ACTIVITY:
From the entries that follow, copy every line with the word "Adobe".

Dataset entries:
>>

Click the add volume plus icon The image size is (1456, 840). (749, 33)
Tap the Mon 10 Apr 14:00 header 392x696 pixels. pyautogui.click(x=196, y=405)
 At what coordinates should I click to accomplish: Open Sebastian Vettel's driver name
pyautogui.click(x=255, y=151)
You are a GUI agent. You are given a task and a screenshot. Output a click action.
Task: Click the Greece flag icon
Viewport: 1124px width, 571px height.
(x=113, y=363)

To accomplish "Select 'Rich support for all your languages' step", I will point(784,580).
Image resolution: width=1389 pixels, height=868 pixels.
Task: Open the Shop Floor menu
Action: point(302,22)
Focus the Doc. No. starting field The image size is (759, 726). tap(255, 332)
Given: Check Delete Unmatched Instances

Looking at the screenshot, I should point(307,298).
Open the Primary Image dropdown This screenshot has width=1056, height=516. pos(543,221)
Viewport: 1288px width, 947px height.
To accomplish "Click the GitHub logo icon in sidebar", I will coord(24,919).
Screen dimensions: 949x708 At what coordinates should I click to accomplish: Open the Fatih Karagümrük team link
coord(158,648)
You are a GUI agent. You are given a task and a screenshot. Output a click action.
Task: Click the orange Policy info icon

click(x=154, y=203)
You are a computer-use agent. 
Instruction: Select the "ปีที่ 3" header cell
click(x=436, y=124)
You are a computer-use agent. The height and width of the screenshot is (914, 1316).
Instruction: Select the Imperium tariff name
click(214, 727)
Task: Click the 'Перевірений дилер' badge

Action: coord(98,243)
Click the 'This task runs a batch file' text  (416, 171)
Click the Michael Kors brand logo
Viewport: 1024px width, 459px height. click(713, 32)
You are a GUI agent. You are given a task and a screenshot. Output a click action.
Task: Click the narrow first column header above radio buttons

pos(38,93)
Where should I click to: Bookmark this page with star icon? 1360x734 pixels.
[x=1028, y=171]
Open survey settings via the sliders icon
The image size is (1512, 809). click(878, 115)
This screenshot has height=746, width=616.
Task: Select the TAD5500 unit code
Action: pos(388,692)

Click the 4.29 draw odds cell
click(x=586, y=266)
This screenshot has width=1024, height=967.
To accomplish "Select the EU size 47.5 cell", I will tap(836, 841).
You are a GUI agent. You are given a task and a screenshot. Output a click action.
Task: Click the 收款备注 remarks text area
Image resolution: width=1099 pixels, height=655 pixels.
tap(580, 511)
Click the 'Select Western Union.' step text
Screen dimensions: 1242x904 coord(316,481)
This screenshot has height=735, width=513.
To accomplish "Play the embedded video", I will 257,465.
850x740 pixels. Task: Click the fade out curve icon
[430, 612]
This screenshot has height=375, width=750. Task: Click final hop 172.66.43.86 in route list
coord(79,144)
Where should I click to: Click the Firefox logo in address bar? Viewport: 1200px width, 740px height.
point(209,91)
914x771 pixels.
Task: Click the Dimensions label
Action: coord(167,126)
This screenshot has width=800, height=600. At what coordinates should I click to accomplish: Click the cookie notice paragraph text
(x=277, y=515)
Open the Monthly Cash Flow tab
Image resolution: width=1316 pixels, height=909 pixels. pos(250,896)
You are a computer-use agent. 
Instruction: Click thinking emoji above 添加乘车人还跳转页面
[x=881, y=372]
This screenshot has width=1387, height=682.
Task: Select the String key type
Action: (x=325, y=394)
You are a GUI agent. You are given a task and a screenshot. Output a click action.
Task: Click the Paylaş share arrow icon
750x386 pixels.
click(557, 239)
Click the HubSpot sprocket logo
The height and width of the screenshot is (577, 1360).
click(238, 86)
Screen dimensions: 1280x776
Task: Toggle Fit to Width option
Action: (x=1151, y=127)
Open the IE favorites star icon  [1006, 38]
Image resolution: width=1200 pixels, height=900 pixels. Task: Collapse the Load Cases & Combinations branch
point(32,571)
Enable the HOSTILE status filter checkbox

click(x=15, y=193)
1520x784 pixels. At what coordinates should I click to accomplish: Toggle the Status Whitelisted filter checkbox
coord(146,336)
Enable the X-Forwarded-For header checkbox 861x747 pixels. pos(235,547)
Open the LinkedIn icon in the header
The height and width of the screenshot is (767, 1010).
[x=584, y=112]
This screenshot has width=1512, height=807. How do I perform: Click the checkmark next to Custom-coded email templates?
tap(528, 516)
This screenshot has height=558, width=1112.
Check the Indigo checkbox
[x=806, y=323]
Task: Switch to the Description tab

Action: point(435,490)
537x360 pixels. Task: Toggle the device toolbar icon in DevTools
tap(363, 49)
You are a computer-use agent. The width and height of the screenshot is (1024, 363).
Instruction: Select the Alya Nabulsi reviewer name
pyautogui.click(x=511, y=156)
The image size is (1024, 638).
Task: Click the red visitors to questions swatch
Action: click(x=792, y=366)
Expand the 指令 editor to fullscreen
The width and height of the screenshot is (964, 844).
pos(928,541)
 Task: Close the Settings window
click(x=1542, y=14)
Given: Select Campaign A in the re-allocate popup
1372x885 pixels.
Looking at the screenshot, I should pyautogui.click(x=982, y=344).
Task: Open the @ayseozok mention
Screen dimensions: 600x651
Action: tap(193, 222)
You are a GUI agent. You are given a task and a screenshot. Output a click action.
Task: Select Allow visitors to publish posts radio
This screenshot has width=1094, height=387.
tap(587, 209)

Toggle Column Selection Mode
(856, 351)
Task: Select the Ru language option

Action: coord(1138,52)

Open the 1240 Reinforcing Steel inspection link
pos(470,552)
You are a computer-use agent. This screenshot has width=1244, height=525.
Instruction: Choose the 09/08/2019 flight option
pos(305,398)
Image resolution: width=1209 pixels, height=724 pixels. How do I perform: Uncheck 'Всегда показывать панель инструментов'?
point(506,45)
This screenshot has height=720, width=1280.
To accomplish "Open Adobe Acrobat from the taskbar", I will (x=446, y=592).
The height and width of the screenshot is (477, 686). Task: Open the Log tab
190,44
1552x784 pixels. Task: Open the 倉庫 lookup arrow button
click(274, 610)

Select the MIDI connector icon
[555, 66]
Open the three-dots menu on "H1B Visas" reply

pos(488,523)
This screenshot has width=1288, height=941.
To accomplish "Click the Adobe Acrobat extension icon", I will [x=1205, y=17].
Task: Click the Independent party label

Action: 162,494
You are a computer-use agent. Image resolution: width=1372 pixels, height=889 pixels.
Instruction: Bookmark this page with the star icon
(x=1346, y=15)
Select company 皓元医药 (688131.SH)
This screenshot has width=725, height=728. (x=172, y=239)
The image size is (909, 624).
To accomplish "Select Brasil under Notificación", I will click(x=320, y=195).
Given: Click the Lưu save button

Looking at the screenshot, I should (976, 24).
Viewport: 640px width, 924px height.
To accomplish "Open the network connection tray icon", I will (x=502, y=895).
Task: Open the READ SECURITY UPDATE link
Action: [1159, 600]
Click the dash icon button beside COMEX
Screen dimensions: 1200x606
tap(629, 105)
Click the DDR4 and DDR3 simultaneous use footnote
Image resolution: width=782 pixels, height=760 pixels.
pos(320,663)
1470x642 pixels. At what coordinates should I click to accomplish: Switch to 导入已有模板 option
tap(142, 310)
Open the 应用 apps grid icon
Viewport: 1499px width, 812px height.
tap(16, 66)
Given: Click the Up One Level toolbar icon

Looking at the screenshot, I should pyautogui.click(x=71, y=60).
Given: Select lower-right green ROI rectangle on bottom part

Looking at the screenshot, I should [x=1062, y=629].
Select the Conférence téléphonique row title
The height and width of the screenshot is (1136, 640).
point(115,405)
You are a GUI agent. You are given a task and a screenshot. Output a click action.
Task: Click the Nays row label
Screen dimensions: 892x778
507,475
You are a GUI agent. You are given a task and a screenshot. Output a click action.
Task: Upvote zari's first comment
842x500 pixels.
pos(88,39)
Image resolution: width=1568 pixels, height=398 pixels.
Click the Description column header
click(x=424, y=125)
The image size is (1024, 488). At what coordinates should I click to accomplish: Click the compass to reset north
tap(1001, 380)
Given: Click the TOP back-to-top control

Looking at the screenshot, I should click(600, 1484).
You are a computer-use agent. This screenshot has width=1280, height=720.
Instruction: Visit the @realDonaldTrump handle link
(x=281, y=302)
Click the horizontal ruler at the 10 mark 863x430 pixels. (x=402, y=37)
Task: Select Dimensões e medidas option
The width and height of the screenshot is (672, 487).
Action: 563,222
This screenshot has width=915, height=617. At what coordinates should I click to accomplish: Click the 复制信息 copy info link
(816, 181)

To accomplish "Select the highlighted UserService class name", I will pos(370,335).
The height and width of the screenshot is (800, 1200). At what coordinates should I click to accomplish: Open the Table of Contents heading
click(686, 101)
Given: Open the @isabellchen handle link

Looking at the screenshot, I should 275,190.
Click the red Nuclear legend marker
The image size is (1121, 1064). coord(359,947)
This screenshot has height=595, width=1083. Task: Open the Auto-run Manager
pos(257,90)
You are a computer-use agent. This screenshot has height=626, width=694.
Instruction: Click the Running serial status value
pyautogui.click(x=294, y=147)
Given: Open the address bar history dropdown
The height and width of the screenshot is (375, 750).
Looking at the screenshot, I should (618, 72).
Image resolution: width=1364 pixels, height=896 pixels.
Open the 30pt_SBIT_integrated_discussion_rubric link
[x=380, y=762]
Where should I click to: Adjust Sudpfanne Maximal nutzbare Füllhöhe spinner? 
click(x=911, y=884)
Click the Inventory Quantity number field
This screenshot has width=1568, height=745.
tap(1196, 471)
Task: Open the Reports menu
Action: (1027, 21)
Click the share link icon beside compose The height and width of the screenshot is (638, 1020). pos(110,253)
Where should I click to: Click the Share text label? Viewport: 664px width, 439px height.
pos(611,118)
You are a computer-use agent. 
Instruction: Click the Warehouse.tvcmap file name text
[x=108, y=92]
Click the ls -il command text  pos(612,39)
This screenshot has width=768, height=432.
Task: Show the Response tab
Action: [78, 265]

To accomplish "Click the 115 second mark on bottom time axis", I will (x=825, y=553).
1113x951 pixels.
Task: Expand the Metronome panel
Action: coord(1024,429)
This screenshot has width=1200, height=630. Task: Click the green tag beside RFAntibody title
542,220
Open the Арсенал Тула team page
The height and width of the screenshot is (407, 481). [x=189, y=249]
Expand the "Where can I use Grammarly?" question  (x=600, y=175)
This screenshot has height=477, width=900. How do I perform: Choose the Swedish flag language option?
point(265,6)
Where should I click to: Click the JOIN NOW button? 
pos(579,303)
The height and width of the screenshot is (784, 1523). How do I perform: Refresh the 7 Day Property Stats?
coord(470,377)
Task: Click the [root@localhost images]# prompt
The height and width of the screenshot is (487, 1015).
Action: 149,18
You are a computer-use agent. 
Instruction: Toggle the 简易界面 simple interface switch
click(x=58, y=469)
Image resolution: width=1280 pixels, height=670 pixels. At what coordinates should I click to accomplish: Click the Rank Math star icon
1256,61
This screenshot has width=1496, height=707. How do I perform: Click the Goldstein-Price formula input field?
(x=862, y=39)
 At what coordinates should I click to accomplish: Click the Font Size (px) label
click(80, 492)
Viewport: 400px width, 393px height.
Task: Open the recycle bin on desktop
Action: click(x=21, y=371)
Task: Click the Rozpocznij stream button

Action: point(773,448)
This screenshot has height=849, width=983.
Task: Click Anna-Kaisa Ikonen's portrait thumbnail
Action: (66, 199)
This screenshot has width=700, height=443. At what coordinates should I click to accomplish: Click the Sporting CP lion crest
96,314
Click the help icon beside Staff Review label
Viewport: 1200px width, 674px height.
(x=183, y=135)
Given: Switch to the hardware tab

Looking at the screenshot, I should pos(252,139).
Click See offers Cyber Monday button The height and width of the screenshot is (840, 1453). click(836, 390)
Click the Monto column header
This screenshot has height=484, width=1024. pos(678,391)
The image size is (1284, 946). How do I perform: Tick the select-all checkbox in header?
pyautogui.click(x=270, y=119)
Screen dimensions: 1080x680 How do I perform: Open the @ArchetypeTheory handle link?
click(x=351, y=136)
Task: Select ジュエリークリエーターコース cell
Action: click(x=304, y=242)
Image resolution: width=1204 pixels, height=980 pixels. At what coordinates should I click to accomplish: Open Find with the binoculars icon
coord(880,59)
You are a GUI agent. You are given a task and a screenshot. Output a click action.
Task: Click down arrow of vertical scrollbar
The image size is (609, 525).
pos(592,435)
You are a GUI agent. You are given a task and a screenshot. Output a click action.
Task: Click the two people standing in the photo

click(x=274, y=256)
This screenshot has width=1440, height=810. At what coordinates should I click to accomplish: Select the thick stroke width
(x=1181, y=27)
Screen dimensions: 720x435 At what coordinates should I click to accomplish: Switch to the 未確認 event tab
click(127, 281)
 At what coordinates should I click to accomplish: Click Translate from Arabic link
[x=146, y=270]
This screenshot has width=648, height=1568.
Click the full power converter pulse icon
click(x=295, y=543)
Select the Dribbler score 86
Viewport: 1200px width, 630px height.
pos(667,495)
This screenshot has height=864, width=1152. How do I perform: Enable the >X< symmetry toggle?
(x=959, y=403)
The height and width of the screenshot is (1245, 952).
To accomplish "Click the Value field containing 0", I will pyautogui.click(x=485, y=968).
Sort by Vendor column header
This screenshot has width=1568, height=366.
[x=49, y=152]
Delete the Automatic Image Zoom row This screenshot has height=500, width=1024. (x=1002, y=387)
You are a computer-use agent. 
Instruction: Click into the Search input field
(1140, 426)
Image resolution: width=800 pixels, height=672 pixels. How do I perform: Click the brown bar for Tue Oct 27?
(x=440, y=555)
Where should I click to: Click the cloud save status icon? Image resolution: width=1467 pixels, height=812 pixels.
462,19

<<

EXERCISE ANSWER:
To accomplish "Open Adobe Acrobat from the taskbar", I will (x=446, y=592).
To accomplish "Click the Adobe Acrobat extension icon", I will [x=1205, y=17].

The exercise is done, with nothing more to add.